# Source extract

Tony Manero

Opens July 3

A highlight of the Directors Fortnight at the 2008 Cannes Film Festival, Pablo Larrain's “Tony Manero,” Chile's official entry for the Best Foreign- Language Oscar, is a powerful chronicle of the damaging effects of pop culture on one disturbed personality, set amidst the tyranny of Augusto Pinochet's regime.

 

Though not as strong or coherent as Scorsese's “Taxi Driver” or Bertolucci's “The Conformist,” to which it bears slight thematic resemblance in its centering on a troubled man who becomes a collaborator and killer, “Tony Manero,” named after the character John Travolta played in the quintessential disco movie, “Saturday Night Fever,” is a grittily realistic nightmare, a movie which reflects the anxieties of citizens under oppressive conditions.

 

When first seen, the protagonist, Raúl (splendidly played by Alfredo Castro), a 52- year-old-ordinary-looking man, is anxiously waiting for an audition for a Travolta-look-alike contest, only to be told that he had arrived a day earlier than was his turn.

 

Meanwhile, Raul attends and plans to stage a show at a shabby local club, which is located above his small and shabby apartment.  He shares residence with Cony (Amparo Noguera), his needy, sex-starved girlfriend (also not young or particularly attractive), her daughter Pauli (Paola Lattus), and her daughter's boyfriend Goya (Hector Morales).

 

At first, Raúl's expressionless face suggests stoic calmness and strong resolve to win, which of course camouflage much deeper anxieties, which in due time find an expression in cold-blooded violence, when he kills some of his competitors.

 

We quickly learn that Raul's one and only goal in life is to impersonate Travolta on a TV celebrity contest.  He's so obsessed with Travolta's disco dancer that he not only imitates the star's famous wardrobe (white suit and black shirt), but also memorizes each and every line he utters in the story by attending the movie as many times as possible.

# Given material
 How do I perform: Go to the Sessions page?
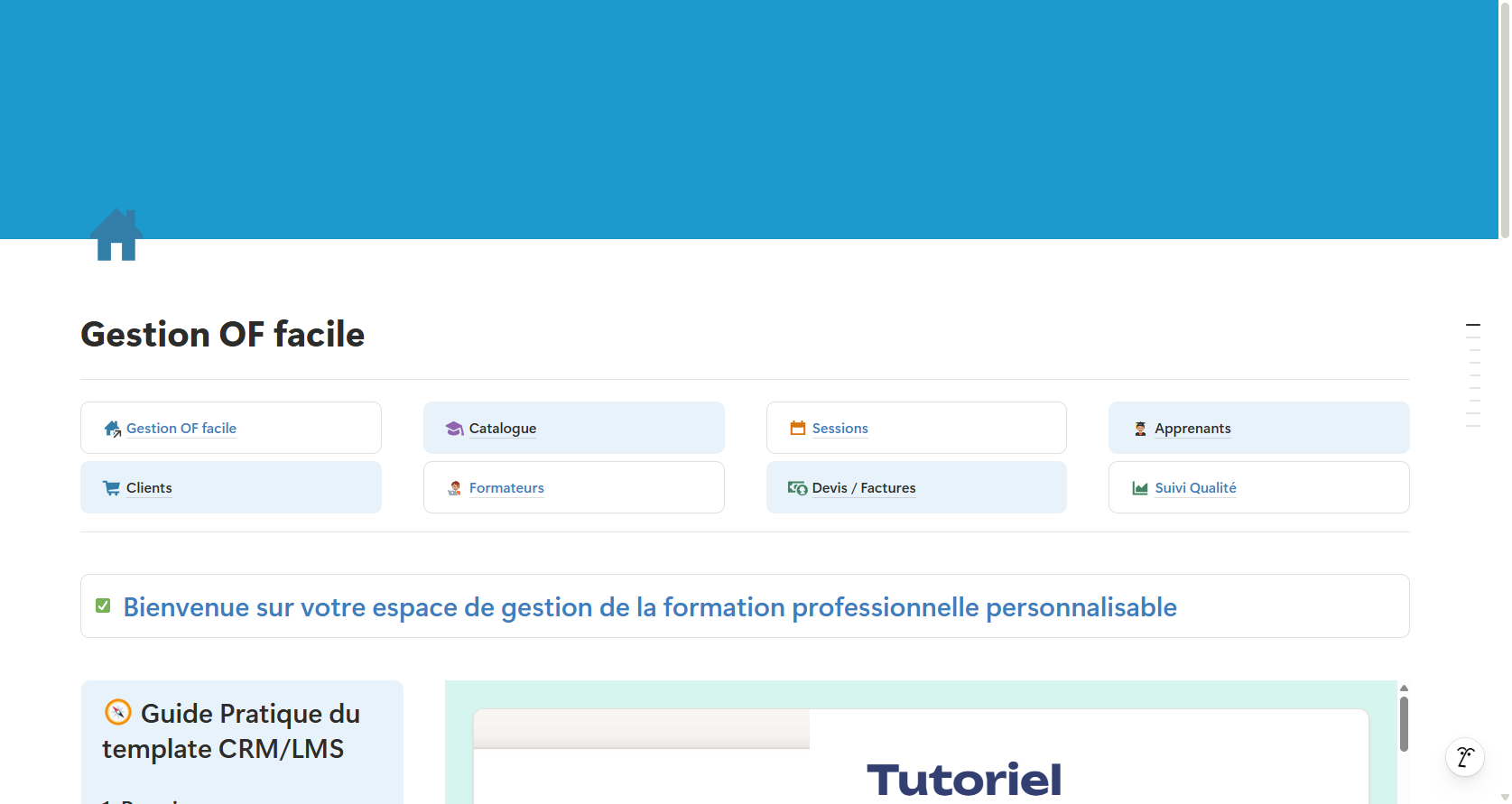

# Tasks to carry out
**a)** In the Tony Manero review, which actor plays Raúl?
**b)** Carry on the Tony Manero review from its final sentence.

# Answers per task
**a)** Alfredo Castro

**b)**
Note Raul's disappointment, when he arrives at a movie theater that shows Travolta's other popular musical “Grease,” rather than his favorite 1977 picture.  His rage turns to violence, bashing the projectionist's skull for showing the wrong movie.  Or the anger, when he realizes that the weekly contest is for Chuck Norris look-alike contest (Norris was at the height of his popularity in the late 1970s with a series of B-action and adventure flick).  Amazingly, after each act of escalating violence, he returns home, and calmly and fanatically continues to immerse himself in Travolta's picture.

 

At least two or three scenes describe in detail how Raul makes the money necessary for buying the new glass blocks for his club, which, with proper lighting, would be just as luminous as the legendary dance floor in the “real thing,” the Hollywood movie “Saturday Night Fever.”

 

Though there are secondary personae, “Tony Manero” lives up to its title and offers a poignant profile of one deranged man, whose entire lifestyle revolves around “Saturday Night Fever.”  He sits around in his grimy apartment, often in tight underwear and chain-smoking, before erupting into a solo dance set to the Bee Gees quintessential music score. For him, the goal justifies the means, any means.  Indeed, in the film's most repulsive and creepiest scene, to sabotage his younger competitor's chances, Raul defecates (literally), and then smears his shit on that man's Tony Manero suit.

 

Early signs of dangerously deranged behavior are revealed, when he spots through his window an elderly woman who has been mugged on the street.  He quickly dresses up, rushes downstairs and helps the lady get up and return to her home.  After showing kindness to the bewildered woman, watching TV together and feeding her cat, he cold-heartedly bludgeons her to death, then quietly finishes his dinner and walks out with her TV set.

 

From that point on, the movie devolves into a study of psycho-social depravity, moral bankruptcy, and impotence, both political and sexual.  There are some powerful and depressing scenes, in which his girlfriend Cony tries to make love to him, only to be rejected, and one that depicts a cruel drunken tryst with Pauli, which amounts to no more than auto-stimulation and masturbation.  As in some of Bertolucci's films, impotence here is both literal and figurative.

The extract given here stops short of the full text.